From International Socialism 2 : 140, Autumn 2013.
Copyright © International Socialism.
Copied with thanks from the International Socialism Website.
Marked up by Einde O’Callaghan for the Encyclopaedia of Trotskyism On-Line (ETOL).


In International Socialism 137 Alex Callinicos mixes deserved praise of Neil Davidson’s How Revolutionary Were the Bourgeois Revolutions? with some qualifications. While agreeing wholeheartedly with both Alex’s praise and reservations, there is perhaps something more which could be added.

If we are indeed to learn “how revolutionary” the bourgeois revolutions were it cannot be done only through what Neil calls “essentially an exercise in the history of ideas”. [1] Operating at a high level of abstraction Neil deftly employs key categories – political and social revolution, transition from one mode of production to another, permanent revolution and deflected permanent revolution – but does not give a sense of the upheavals on the ground with which to judge “how revolutionary” the bourgeois revolutions actually were. One has the sensation of eavesdropping on swimmers at a pool side discussing the temperature of the water. The only way to find out is to plunge in. The most revolutionary episode of any bourgeois revolution was surely the storming of the Bastille. Perhaps I missed it in the 812 pages, but it is only mentioned in passing (without detail) a couple of times. This is an excellent answer to the question: “How revolutionary were the bourgeoisie in the bourgeois revolutions?” The title would be less catchy but a more accurate description of the contents.

Though not the aim, [2] without grounding the history of ideas in a close study of the events they deal with, the impression is unintentionally given that one idea leads to the next, or that the ideas can be properly understood as independent entities. The strength of an idea (and in this case that idea is a description of a social or political process) depends on how closely it reflects or explains reality rather than how it compares with other ideas.

A prominent place in Neil’s argument is given to the exceptionalism of the English and French revolutions. There is, for example, an entire section devoted to The Uniqueness of the French Revolution. There are two senses in which Neil is right to argue that the French Revolution was unique. Firstly, all historical events are unique. History never repeats itself (even if it appears as tragedy and turns into farce). Secondly, and this is especially true of the French Revolution, the very radicalism it showed ensured that ruling class (or would-be ruling class) forces who came afterwards did their utmost to avoid a repeat. Neil makes an important point here – that subsequent bourgeois revolutions were “passive” or “revolutions from above”, or “deflected permanent revolutions”. He calls the connection between the early bourgeois revolutions and the very different processes that came later (spreading capitalism across the world) consequentialism. So the various national processes whereby capitalism triumphed around the globe were a consequence of unique early bourgeois revolutions without being a copy of these.

▶ [Stored data]:
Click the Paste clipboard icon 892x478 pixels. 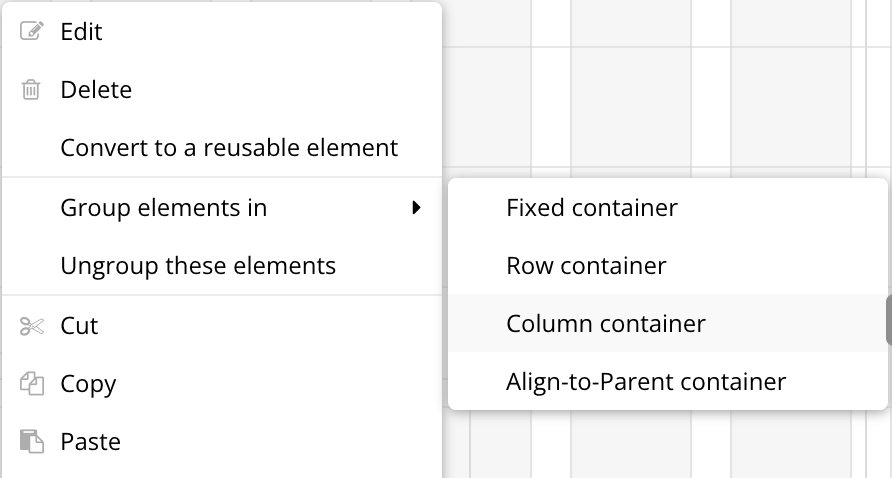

▶ [What the task asks]: Return, word for word, the passage of the essay on the bourgeois revolutions between "Though not the" and "with other ideas.", inclusive.

▶ [Output below]:
Though not the aim, [2] without grounding the history of ideas in a close study of the events they deal with, the impression is unintentionally given that one idea leads to the next, or that the ideas can be properly understood as independent entities. The strength of an idea (and in this case that idea is a description of a social or political process) depends on how closely it reflects or explains reality rather than how it compares with other ideas.